ThunderSVM: A Fast SVM Library on GPUs and CPUs
Apache License 2.0
1.56k stars 216 forks source link

The probability from sklearn is different from thundersvm #134

Open ZesenChen opened 5 years ago

ZesenChen commented 5 years ago

Hello, I try to use thundersvm to replace SVC in sklearn, but I found that the probability result is a little poor (but the binary classification is as good as sklearn). And I write the code as follows to have a test. The result of thundersvm and sklearn is different. Can you give me some advice.

from sklearn.svm import SVC
import thundersvm
import numpy as np

a = np.random.rand(1000,10)
b = np.zeros((1000,))
b[:300] = 1
clf1 = SVC(probability=True)
clf2 = thundersvm.SVC(probability=True)

clf1.fit(a,b)
clf2.fit(a,b)

c = np.random.rand(10,10)
print(clf1.predict_proba(c))
print(clf2.predict_proba(c))
ZesenChen commented 5 years ago

I got it that I made a silly mistake. The probability index is different from sklearn.svm.SVC. Probability index of sklearn's SVC is [0 probability, 1 probability]. Probability of thundersvm.SVC is depended on the first target of train example. I use it in multi-label learning experiment so the result is poor.

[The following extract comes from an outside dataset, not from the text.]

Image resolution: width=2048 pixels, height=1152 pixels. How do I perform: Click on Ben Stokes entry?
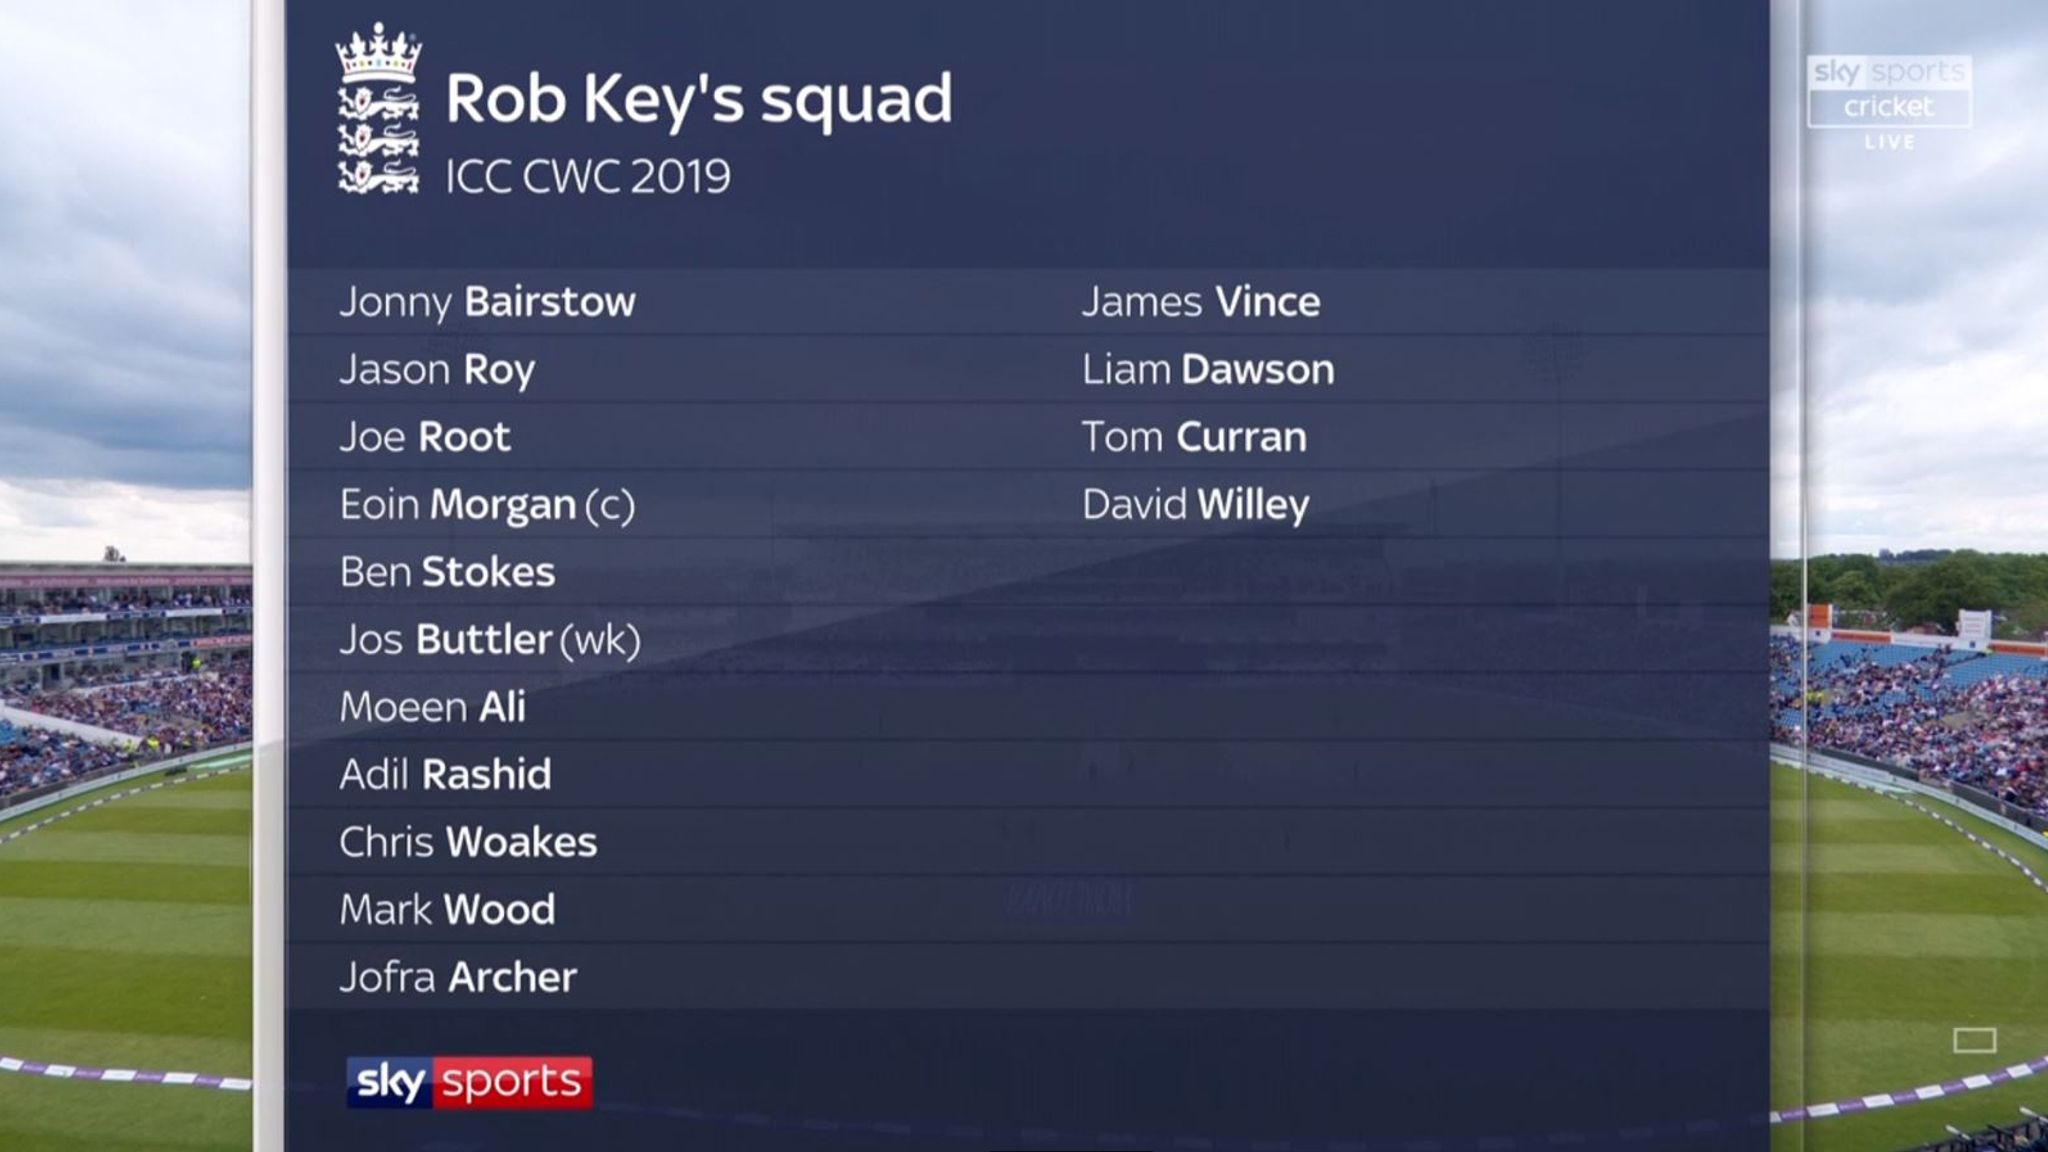click(x=447, y=572)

zeyiwen commented 5 years ago

Thanks for pointing out! We will consider keeping consistent to sklearn in the future upgrade.

wenlibin02 commented 4 years ago

It is really misleading to use the first training example to determine the type of the probability order.

zeyiwen commented 4 years ago

That is true. You are more than welcome to contribute and improve thundersvm.